-
Tips for becoming a good boxer - November 6, 2020
-
7 expert tips for making your hens night a memorable one - November 6, 2020
-
5 reasons to host your Christmas party on a cruise boat - November 6, 2020
-
What to do when you’re charged with a crime - November 6, 2020
-
Should you get one or multiple dogs? Here’s all you need to know - November 3, 2020
-
A Guide: How to Build Your Very Own Magic Mirror - February 14, 2019
-
Our Top Inspirational Baseball Stars - November 24, 2018
-
Five Tech Tools That Will Help You Turn Your Blog into a Business - November 24, 2018
-
How to Indulge on Vacation without Expanding Your Waist - November 9, 2018
-
5 Strategies for Businesses to Appeal to Today’s Increasingly Mobile-Crazed Customers - November 9, 2018
Chicago Police Department plans major hiring over next 2 years
In an event with hundreds of police in attendance, as much pep rally as news conference, Johnson said the department will add 970 additional net, sworn personnel over the next two years, a lot of them street officers.
Advertisement
Chicago Mayor Rahm Emanuel will deliver his new, more comprehensive plan for addressing public safety in the nation’s third-largest city. Johnson spoke at a 2 p.m. press conference inside police headquarters to announce the hiring blitz, which includes 200 new detectives, 516 officers, 112 sergeants and 50 lieutenants.

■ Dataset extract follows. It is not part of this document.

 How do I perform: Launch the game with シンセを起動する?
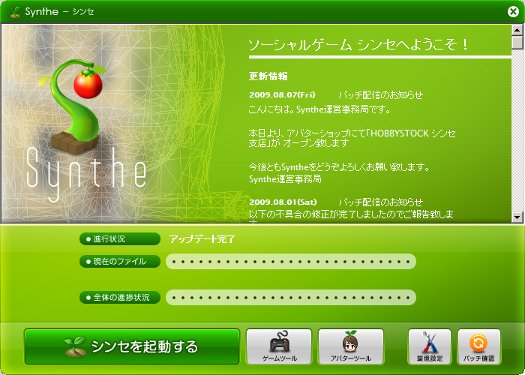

Johnson said that these new officers would result in an overall increase of sworn officer positions from around 12,500 to around 13,500. “I think this is one of the ways we could do it”, Johnson said. Trump also endorsed a stop-and-frisk policing method for the city, which a federal judge said New York City used unconstitutionally because of its overwhelming impact on minority residents. “We’ll train and mentor officers who make honest mistakes, but I will not tolerate intentional misconduct”, he said. But he says that Emanuel has assured him that it could be done without raising taxes.
Superintendent Eddie Johnson on the force’s largest hiring effort in years and the one big question is how the cash strapped city will pay for it.
Some aldermen are confident that the money can be found if the department reduces the more-than $100 million it spends on overtime costs; others say taxpayers have had enough.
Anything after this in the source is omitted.